→ **À FAIRE**: Recopiez intégralement, à l'identique, le texte ci-dessous sur le désenclavement de la Guyane.

→ **TEXTE SOURCE**:
• • •
En France hexagonale, le gouvernement est régulièrement accusé de laisser pour compte le plus grand département de France. Des griefs justifiés au regard de la situation d’Air Guyane avant sa liquidation, sur les 10 millions d’euros mis sur la table pour le financement de la compagnie, 8,5 provenaient de la CTG et seulement 1,5 de l’État français. À titre de comparaison, ce dernier finance la desserte en Corse, territoire aussi peuplé que la Guyane, à hauteur de 22 millions d’euros. “Il y a une activité économique plus importante [en Corse, ndlr]” concède Didier, “mais il y a aussi de l’activité chez nous”, “on aimerait bien que l’État se mobilise un peu plus pour notre tourisme”. Le 3 octobre dernier, le député guyanais Davy Rimane interpellait avec véhémence le ministre délégué chargé des transports Clément Beaune. Pour lui, “la disparition d’Air Guyane est la preuve ultime, s’il en fallait une, de l’échec phénoménal de la politique non seulement de désenclavement, mais plus largement de développement de la Guyane”. M. Rimane a également réclamé un plan pluriannuel de désenclavement pour ce territoire de 90 000 km² qui compte seulement 500 km de route. Deux jours plus tard, le collectif Apachi envoyait un courrier à la première ministre Elisabeth Borne pour demander d’inscrire dans le budget de la Nation la lutte contre l’isolement des communes intérieures de Guyane. “La continuité territoriale : c’est la compétence de l’Etat !”, martèle le président du collectif, Phillipe Dekon. Le principe semble bien éloigné de la réalité des habitants de l’intérieur : “il faut le vivre pour le comprendre, quand on en parle comme ça au téléphone, on pense que c’est facile mais il faut le vivre. Quand vous prenez 2 jours de [trajet sous le] soleil, avec des possibilités que le bateau chavire et le risque de perdre la vie, ça n’est pas évident”, témoigne un élu de Papaïchton.
• • •
→ **DONNÉES FOURNIES**:
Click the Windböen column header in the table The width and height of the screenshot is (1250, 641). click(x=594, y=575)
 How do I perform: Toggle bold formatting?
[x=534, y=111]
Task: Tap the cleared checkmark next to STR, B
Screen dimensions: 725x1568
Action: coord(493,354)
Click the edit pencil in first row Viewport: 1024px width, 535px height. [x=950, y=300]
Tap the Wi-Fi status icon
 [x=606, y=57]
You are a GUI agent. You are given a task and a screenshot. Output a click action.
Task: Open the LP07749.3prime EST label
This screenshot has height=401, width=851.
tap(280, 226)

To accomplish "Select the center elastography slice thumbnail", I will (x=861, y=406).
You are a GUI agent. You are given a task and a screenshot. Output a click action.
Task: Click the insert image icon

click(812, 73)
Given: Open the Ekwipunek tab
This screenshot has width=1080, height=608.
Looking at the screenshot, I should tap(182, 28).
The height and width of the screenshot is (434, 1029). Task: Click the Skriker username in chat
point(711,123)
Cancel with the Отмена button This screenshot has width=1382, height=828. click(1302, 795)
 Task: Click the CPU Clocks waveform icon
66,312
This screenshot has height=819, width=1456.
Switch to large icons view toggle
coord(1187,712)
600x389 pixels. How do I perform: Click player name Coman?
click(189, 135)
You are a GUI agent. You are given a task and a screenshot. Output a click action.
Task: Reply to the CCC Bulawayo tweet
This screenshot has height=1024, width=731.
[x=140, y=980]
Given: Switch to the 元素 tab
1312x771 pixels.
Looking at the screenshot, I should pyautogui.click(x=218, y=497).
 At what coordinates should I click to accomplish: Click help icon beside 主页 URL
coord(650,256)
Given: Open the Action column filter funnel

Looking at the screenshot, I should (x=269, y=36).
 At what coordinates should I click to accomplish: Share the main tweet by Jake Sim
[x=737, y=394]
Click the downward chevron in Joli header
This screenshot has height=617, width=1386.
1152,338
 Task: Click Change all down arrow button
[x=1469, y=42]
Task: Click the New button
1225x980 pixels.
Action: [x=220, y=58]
• • •
→ **RÉPONSE ATTENDUE**:
En France hexagonale, le gouvernement est régulièrement accusé de laisser pour compte le plus grand département de France. Des griefs justifiés au regard de la situation d’Air Guyane avant sa liquidation, sur les 10 millions d’euros mis sur la table pour le financement de la compagnie, 8,5 provenaient de la CTG et seulement 1,5 de l’État français. À titre de comparaison, ce dernier finance la desserte en Corse, territoire aussi peuplé que la Guyane, à hauteur de 22 millions d’euros. “Il y a une activité économique plus importante [en Corse, ndlr]” concède Didier, “mais il y a aussi de l’activité chez nous”, “on aimerait bien que l’État se mobilise un peu plus pour notre tourisme”. Le 3 octobre dernier, le député guyanais Davy Rimane interpellait avec véhémence le ministre délégué chargé des transports Clément Beaune. Pour lui, “la disparition d’Air Guyane est la preuve ultime, s’il en fallait une, de l’échec phénoménal de la politique non seulement de désenclavement, mais plus largement de développement de la Guyane”. M. Rimane a également réclamé un plan pluriannuel de désenclavement pour ce territoire de 90 000 km² qui compte seulement 500 km de route. Deux jours plus tard, le collectif Apachi envoyait un courrier à la première ministre Elisabeth Borne pour demander d’inscrire dans le budget de la Nation la lutte contre l’isolement des communes intérieures de Guyane. “La continuité territoriale : c’est la compétence de l’Etat !”, martèle le président du collectif, Phillipe Dekon. Le principe semble bien éloigné de la réalité des habitants de l’intérieur : “il faut le vivre pour le comprendre, quand on en parle comme ça au téléphone, on pense que c’est facile mais il faut le vivre. Quand vous prenez 2 jours de [trajet sous le] soleil, avec des possibilités que le bateau chavire et le risque de perdre la vie, ça n’est pas évident”, témoigne un élu de Papaïchton.